Yeah, thanks, Chris. Yeah, let me maybe give some more color on the decision around VersiPD, because we feel very, very strongly about this, and hence the reason why we've acted on this decision so quickly. We've taken a look at our entire portfolio, and obviously we are a global company. And when we looked at VersiPD, it was much more of a regional play. And we have another offering in development called Safe Sleep Harmony, and that is a global offering. So we've discontinued the regional one, if you will, to really focus on the global one. And, you know, we feel that Safe Sleep has a much more competitive profile for PD than what the CPD has had. So sometimes you just have to make these tough decisions, and I think it's given the clarity to the organization, and we move on. You know, your question on excess mortality is a good one and one that we've asked ourselves many times, right? As we normalize coming out of COVID, do we see a point where the overall mortality number is less than the previous historic excess mortality number? We haven't seen that yet. Obviously, every quarter that goes by, we start to see it. But you're absolutely right. We do see you know, better trends in Europe than maybe the U.S. And I think we reported that at CMD as well. We'll see how that plays out in the U.S. over time. It'll be what it'll be, but I think it'll be an interesting dynamic, you know, after all the unfortunate lives that we have lost over the last three years.

speaker
Christoph Gretler
Analyst at CF Questions

Okay.

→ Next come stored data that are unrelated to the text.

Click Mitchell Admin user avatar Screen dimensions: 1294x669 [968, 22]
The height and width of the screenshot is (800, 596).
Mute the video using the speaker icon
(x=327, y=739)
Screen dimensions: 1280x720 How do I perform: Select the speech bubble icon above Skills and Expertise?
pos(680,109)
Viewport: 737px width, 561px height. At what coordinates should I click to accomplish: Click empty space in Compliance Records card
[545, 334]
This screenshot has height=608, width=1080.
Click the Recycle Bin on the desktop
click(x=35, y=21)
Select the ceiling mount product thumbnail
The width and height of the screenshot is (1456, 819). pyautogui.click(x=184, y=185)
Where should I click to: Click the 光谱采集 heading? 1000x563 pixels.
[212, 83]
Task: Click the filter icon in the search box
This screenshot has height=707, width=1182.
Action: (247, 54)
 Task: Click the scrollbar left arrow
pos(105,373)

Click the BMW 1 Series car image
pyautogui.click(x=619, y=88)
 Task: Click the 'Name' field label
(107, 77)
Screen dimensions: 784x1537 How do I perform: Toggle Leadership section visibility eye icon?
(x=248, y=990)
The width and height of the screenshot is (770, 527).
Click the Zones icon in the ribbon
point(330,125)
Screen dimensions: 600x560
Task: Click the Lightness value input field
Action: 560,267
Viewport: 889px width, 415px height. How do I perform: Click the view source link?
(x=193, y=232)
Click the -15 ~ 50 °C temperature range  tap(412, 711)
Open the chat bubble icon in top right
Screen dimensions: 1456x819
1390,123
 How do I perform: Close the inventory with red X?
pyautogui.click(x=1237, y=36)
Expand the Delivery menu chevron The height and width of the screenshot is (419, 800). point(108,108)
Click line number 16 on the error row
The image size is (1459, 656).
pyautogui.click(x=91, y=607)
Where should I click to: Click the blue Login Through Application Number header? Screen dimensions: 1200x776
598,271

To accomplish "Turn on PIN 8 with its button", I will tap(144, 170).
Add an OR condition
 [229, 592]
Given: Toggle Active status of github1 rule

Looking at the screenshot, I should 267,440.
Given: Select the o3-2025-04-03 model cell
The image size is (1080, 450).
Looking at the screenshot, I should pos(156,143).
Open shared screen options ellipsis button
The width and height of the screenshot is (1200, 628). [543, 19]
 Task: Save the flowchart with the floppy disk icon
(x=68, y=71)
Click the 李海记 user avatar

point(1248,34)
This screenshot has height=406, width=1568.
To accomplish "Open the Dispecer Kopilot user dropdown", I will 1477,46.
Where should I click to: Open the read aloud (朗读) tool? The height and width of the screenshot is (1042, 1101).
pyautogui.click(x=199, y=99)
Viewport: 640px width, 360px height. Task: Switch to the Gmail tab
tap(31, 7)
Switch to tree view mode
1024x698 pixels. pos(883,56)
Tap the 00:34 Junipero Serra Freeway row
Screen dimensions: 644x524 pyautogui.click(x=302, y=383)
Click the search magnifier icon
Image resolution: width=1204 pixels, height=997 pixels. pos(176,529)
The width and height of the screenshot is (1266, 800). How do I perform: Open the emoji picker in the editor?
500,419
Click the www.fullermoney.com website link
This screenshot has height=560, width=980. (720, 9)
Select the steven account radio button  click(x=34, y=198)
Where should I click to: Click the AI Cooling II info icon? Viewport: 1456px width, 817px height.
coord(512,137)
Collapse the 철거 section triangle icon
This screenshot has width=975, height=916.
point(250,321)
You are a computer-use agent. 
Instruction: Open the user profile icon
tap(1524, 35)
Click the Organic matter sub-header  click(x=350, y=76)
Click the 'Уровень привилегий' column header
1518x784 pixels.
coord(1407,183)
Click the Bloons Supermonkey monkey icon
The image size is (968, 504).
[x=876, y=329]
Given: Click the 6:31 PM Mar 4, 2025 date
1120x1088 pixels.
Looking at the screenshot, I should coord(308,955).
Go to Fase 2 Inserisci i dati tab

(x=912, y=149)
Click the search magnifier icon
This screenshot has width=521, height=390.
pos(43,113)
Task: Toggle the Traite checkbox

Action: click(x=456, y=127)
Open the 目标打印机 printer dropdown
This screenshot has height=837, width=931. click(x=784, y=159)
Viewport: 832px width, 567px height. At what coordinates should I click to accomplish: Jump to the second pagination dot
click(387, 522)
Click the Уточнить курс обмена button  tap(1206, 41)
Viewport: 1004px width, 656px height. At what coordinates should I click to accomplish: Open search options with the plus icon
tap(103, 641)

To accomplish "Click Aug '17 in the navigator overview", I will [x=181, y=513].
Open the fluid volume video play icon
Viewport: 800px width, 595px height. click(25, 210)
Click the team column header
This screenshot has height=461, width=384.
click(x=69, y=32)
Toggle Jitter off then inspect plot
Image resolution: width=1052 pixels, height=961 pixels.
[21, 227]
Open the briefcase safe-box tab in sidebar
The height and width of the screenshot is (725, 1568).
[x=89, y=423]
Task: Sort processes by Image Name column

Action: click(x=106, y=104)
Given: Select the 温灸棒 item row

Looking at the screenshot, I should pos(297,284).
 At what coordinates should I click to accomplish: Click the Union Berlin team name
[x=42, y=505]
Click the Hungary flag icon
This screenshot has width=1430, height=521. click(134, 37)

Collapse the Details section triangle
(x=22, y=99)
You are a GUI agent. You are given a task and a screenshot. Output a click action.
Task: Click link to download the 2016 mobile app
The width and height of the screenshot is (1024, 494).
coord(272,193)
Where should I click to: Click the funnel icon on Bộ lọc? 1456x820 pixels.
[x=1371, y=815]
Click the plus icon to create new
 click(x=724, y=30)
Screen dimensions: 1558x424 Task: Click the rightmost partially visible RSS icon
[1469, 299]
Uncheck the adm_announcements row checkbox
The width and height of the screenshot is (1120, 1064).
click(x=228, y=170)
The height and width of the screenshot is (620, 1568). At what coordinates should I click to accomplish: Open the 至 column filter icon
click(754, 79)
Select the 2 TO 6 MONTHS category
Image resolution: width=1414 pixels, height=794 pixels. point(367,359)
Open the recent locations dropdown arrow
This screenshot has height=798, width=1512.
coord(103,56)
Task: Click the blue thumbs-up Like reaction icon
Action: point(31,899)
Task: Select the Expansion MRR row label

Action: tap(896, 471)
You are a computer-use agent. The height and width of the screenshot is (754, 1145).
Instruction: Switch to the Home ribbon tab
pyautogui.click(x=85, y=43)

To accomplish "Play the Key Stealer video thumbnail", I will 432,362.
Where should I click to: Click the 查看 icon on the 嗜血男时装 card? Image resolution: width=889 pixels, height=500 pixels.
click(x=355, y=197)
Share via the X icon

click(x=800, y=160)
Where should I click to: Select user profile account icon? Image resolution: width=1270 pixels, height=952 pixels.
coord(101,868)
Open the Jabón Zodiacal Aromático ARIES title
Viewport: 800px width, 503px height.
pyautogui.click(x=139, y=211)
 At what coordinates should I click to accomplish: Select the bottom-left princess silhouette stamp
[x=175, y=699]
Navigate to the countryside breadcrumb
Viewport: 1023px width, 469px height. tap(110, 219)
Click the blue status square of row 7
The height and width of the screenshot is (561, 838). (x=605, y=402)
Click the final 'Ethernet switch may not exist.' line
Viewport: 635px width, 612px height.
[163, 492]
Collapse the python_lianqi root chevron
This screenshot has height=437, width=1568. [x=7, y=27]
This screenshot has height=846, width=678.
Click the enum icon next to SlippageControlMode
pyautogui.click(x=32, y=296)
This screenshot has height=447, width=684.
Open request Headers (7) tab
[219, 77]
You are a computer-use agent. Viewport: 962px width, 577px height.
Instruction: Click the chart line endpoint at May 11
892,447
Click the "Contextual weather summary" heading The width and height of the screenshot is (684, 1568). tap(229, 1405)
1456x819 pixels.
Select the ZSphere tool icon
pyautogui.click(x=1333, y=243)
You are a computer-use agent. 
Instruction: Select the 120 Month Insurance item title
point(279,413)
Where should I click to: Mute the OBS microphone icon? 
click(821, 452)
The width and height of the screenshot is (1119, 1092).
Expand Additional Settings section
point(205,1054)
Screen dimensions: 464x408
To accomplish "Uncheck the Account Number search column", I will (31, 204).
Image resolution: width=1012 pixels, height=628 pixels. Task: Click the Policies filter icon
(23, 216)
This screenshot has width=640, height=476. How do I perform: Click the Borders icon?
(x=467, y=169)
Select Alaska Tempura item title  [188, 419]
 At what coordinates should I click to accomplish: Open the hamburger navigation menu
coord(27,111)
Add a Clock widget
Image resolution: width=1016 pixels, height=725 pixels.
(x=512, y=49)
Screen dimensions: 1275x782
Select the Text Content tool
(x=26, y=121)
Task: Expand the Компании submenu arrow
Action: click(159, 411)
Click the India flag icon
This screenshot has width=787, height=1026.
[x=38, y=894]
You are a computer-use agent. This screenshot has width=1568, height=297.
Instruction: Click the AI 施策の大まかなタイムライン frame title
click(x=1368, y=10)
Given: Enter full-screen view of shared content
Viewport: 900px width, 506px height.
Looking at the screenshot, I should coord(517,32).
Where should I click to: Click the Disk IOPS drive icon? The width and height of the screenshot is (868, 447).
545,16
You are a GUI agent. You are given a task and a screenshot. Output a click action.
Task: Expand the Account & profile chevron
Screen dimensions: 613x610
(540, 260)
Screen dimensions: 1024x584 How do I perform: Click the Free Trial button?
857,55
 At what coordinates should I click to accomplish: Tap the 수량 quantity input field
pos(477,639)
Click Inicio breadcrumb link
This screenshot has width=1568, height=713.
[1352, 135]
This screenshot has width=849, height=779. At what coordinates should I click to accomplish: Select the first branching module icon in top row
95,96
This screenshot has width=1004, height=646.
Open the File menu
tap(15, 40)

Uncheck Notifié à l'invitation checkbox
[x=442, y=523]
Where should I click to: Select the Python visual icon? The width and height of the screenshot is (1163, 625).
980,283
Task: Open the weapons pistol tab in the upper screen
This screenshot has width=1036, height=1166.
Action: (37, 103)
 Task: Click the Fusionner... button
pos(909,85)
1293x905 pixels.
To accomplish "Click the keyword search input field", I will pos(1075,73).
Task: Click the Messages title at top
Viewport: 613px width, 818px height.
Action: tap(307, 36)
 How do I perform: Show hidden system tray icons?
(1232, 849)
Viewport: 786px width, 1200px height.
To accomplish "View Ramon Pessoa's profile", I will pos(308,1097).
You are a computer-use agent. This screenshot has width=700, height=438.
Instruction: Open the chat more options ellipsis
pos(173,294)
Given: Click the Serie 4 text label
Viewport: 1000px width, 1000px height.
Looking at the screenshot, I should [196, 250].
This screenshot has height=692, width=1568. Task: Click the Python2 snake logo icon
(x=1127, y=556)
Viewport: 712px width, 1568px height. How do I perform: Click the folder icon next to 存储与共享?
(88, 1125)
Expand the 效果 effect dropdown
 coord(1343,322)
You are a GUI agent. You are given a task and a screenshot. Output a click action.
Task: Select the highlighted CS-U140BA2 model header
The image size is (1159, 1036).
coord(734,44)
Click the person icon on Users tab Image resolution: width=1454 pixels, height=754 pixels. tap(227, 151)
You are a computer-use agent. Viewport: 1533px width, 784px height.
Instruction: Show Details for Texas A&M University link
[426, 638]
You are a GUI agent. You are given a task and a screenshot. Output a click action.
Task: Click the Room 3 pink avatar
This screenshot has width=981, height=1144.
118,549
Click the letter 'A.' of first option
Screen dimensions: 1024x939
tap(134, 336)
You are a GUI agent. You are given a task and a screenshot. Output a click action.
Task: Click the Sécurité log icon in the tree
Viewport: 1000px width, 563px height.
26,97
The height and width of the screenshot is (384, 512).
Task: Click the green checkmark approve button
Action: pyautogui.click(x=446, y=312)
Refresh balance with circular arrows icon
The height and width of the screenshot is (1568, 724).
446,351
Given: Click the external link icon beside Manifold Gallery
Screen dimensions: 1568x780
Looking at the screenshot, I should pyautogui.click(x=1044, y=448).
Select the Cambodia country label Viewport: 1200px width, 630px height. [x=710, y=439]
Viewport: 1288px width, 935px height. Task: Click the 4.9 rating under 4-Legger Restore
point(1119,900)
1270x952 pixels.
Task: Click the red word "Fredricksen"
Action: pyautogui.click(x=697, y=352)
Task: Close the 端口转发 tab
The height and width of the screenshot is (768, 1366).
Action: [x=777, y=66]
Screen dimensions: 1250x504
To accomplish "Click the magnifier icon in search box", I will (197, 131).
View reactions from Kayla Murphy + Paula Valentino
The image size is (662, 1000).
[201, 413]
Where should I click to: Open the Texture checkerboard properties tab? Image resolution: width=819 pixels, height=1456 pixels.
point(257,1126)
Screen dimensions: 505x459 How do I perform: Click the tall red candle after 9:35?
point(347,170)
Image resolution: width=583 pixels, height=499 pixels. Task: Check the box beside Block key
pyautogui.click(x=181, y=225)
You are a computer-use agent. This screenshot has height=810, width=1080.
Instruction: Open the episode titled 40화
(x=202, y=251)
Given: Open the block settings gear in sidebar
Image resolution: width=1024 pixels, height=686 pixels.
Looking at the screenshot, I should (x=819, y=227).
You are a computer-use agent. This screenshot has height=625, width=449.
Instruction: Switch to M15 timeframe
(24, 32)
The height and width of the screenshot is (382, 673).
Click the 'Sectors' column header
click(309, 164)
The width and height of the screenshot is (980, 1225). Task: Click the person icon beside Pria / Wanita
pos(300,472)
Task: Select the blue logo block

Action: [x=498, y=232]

Thank you. I appreciate the comment.

speaker
Helen Gieser
CEO and Chair of the Management Board and Acting CFO

Thank you.

speaker
Timo
Chorus call operator

The next question is from the line of Zesky, who is now with HSBC.

speaker
Zesky
Analyst at HSBC

Hi. Thanks for taking my questions. I hope you can hear me well. We have heard that labor market is easing, but at the same time, you still have the higher year-on-year growth. Is there any hopes whatsoever that there might be another provider relief fund or something similar? And my second question relates to I know you looked closely into the product portfolio, and what kind of other write-offs, discontinuations can we expect, and can you maybe provide more color on the potential volume impact that might come from that?

speaker
Helen Gieser
CEO and Chair of the Management Board and Acting CFO

Yeah, thanks, Jessica, for your question. We're not anticipating any PRF or any government funding for this year. That was clearly stated in our guidance assumptions. You know, our hope and anticipation now is that, you know, the increased cost base gets reflected in the reimbursement rate increase prospectively here. So, you know, no anticipation of anything there, or funding or discussions, quite honestly. You know, on the portfolio, as I mentioned, you know, when I was going through, you know, kind of the different buckets, obviously this is an R&D program that we have discontinued, but we feel better programming development that replaces that, so there's no volume implications. And then I think, you know, anything else that we would do, I think, you know, anything that we're looking at would be quite small and smaller in nature and don't anticipate, hard to anticipate what the volume impact could be for something smaller there.

speaker
Zesky
Analyst at HSBC

Thanks very much.

speaker
Timo
Chorus call operator

Thank you. There are no further questions at this time, and I hand back to Dominique for closing comments.

speaker
Dominic
Head of Investor Relations

So, no questions. Thank you very much for the participation, the lively discussion. And with that, we would close the call now. And we look forward to seeing you over the next couple of weeks on the road or virtually. So, thank you for participating.

speaker
Helen Gieser
CEO and Chair of the Management Board and Acting CFO

Thank you all. Thank you for your continued support. Take care.

speaker
Timo
Chorus call operator

Ladies and gentlemen, the conference is now concluded and you may disconnect your telephone. Thank you for joining. Have a pleasant day. Goodbye.